Page:Léo Taxil - Les trois cocus.pdf/117

Le texte de cette page a été corrigé et est conforme au fac-similé.
105
LES TROIS COCUS

Durant, deux heures on le fit pomper, grimper sur des échelles, on le mit à la chaîne, on lui commanda de saper une poutre ; bref, on lui imposa mille corvées qu’il trouvait absolument désagréables.

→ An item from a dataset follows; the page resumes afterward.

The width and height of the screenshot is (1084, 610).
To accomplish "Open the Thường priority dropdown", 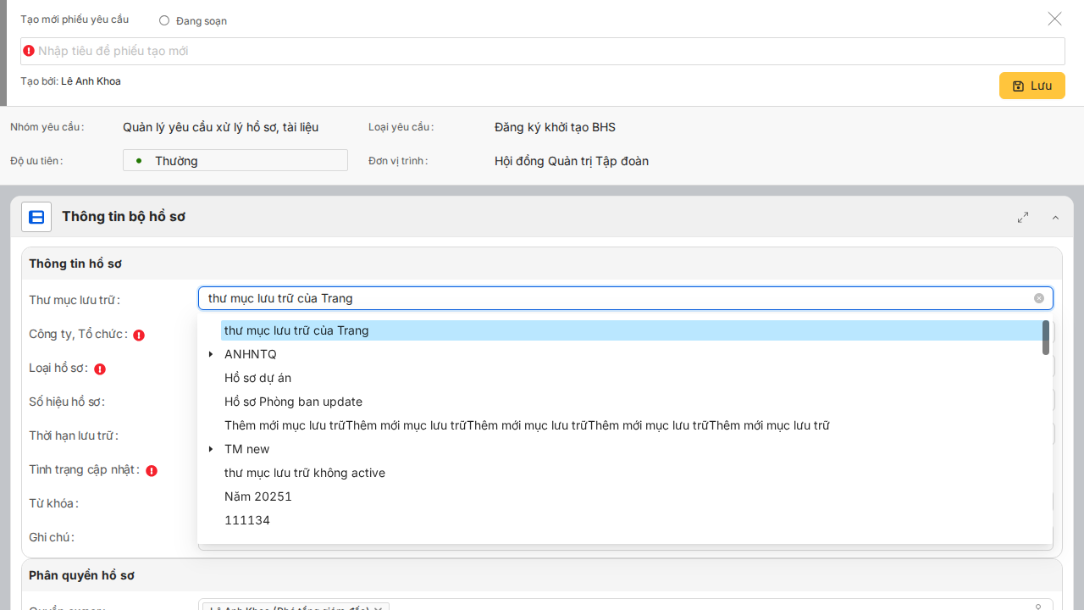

Enfin, quand on fut maître du feu, il réussit à se glisser dans la foule, sous prétexte d’aller porter un ordre, et il s’esquiva.

Il était minuit lorsqu’il rentra à son logis.

Ursule, sa bonne, qui était accoutumée aux escapades de son maître, s’était couchée sans l’attendre.

Comme il n’avait pas ses défis, qui étaient au pouvoir de Philéas, il sonna discrètement à la porte de son appartement.

— Qui est là ? demanda Ursule.

— C’est moi, j’ai perdu mes clefs.

— Voulez-vous attendre un moment, Monsieur l’abbé ?… Je vais m’habiller et vous faire de la lumière…

— Mais non, ouvre tout de suite,

— C’est que je suis en chemise.

— Cela m’est bien égal… Ouvre et n’allume pas ta chandelle… Je connais le chemin, sapristi !

Ursule ouvrit donc, l’abbé cuira, et, grâce à l’obscurité, sa bonne ne vit point dans quel étrange costume il rentrait.

L’abbé se déshabilla sans bruit et serra précieusement l’uniforme de Philéas dans une armoire.

— Cela pourra me servir, pensa-t-il, pour faire des farces pendant le carnaval prochain… Quant à mon costume, à moi, j’en serai quitte pour reprendre demain ma dernière soutane et pour m’en commander de suite une seconde neuve que je mettrai au plus tôt… Ursule elle-même ne se doutera de rien.

Ce qui l’ennuyait, c’était la perte de son portefeuille oui, indépendamment du petit dossier du prêtre polonais, contenait des papiers très importants. L’abbé Vasilii Groussofski ne tarderait pas à venir lui réclamer ses lettres de recommandation, ses certificats et son passe-port. Que répondrait-il ?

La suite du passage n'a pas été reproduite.